= Gary Mallaber =

American drummer

Gary Mallaber (born October 11, 1946, in Buffalo) is an American musician from Los Angeles, mostly known as a drummer, but plays percussion, vibraphone, and keyboards. In addition, he is a songwriter, arranger, composer, producer, engineer, and actor. He began music lessons at six years old at PS #45. He attended Lafayette High School, where he and Bobby Militello, along with other musicians, were mentored by saxophonist Sam Scamacca.

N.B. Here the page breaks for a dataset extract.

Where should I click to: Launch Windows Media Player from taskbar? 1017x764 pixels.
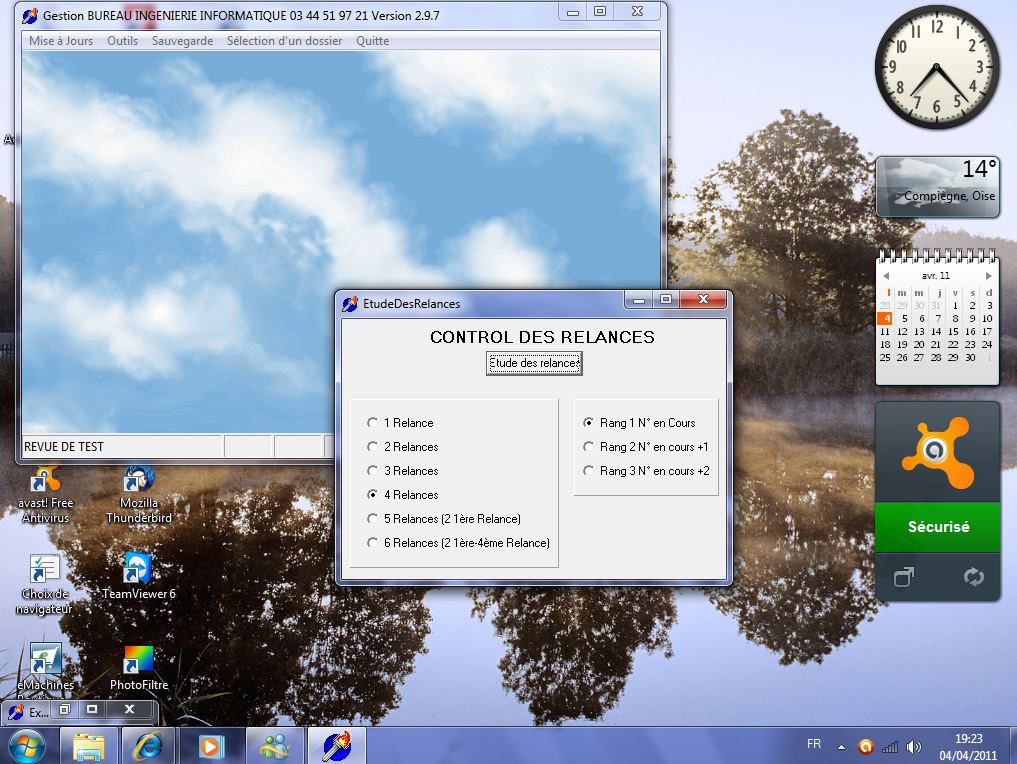[210, 746]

Mallaber got his start playing drums in a Buffalo band known as Raven.

Mallaber was the drummer-percussionist and backing singer for the 1980s band Kid Lightning, who released an album with Gerard McMahon in 1981 entitled Blue Rue.

Mallaber plays keyboards and sings on many albums by well-known rock artists. He is probably best known for his work as drummer-percussionist, backup singer, and co-composer for The Steve Miller Band. He has also played with the Greg Kihn Band. Mallaber was offered the job as drummer in Kiss, as a replacement when Peter Criss had left in 1980 but he did not accept the offer.

Mallaber was the main studio drummer for Eddie Money for most of his earlier recordings and has played on some Bruce Springsteen and Van Morrison solo albums. He was also in the 1974 Brian DePalma film Phantom of the Paradise; in addition to performing on the film's soundtrack he is seen in the film as the drummer for the Juicy Fruits, the Beach Bums, and The Undeads.

In addition to drums, Mallaber plays vibraphone on some of Morrison's records. As well as being featured on Miller, Morrison and Springsteen's albums, Mallaber has also played on hit singles by Peter Frampton, Poco, Paul Williams, Jimmy White and Kermit the Frog. Some of the other artists Mallaber has recorded with include Joan Armatrading, The Beach Boys, John Lennon, Gene Clark, David Cassidy, Bonnie Raitt, Tom Rush, Bob Seger, Barbra Streisand, Warren Zevon, Hughes/Thrall and Gerard McMahon. Since March 7, 2009, Mallaber has been standing in as temporary drummer for Dave Mason during his 2009 tour.

From 2023 to 2025 he has been on tour with AJ Croce.

He endorses Drum Workshop, Zildjian, and Regal Tip.